Are NFTs a good investment? How much are NFTs worth?
This question seems to be a bit misguided because it seems to assume that all NFTs are collectibles. Collectibles are only one use case for NFTs. Some view NFTs like they view trading cards. However, this is just one use case. As I present in this article, there are many more use cases for NFTs and more and more use cases are being discovered or invented every day.
Are NFTs Safe?
NFTs are safe to own. Like any other token, you hold NFTs in your crypto wallet. They can be transferred to another wallet address, just like you would transfer any other coin or token. They have the same security profile as a regular, fungible token.
How Can I Buy NFTs?
There are many NFT marketplaces where you can buy, sell and mint (or create) NFTs. The largest and most popular NFT marketplace is OpenSea. Magic Eden is another popular one. Rariable is another.
How are NFTs made or minted (minting NFTs)?

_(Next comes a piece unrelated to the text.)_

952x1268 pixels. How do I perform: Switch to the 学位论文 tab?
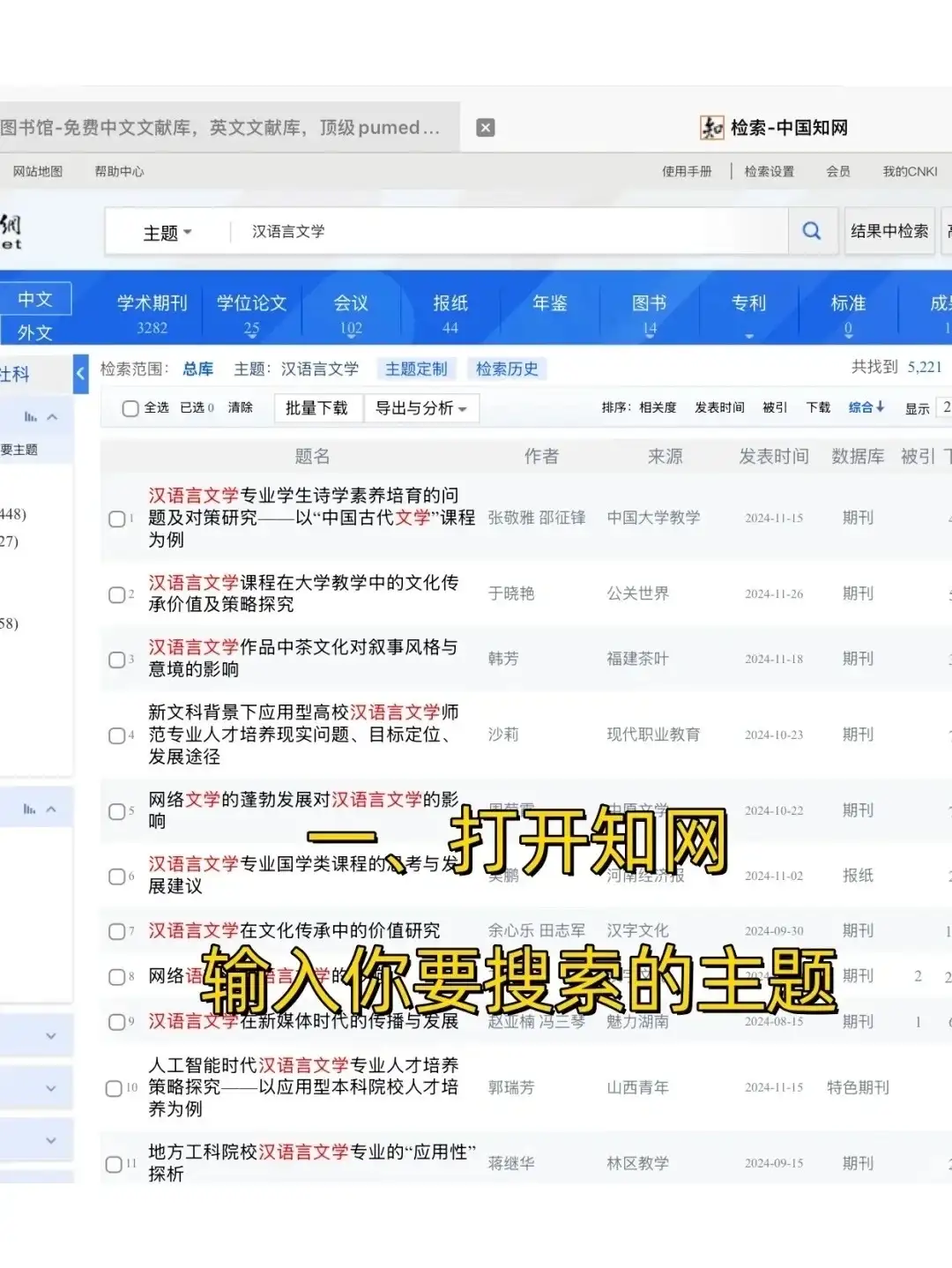click(252, 302)
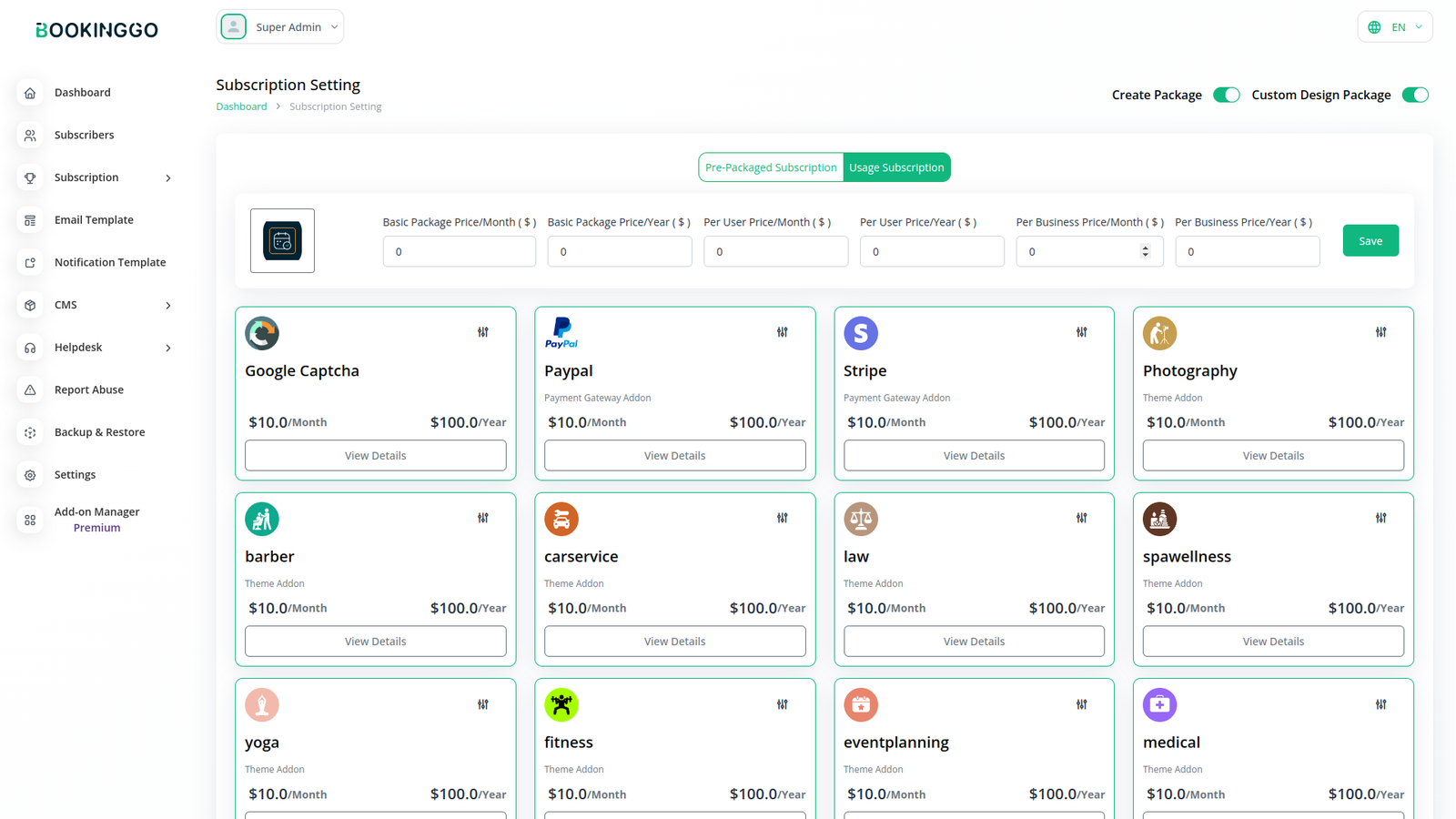Click the sliders icon on the law card
Screen dimensions: 1456x819
tap(1081, 518)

One creates an NFT from a smart contract, which defines the characteristics of the NFT. The contract is deployed to a blockchain, and one executes the smart contract to create an NFT.
Once the smart contract is deployed on the blockchain, users can interact with it to mint their own NFTs. This typically involves sending a transaction to the smart contract, which triggers the creation of a new token with a unique token ID. The creator of the NFT can then transfer it to other users.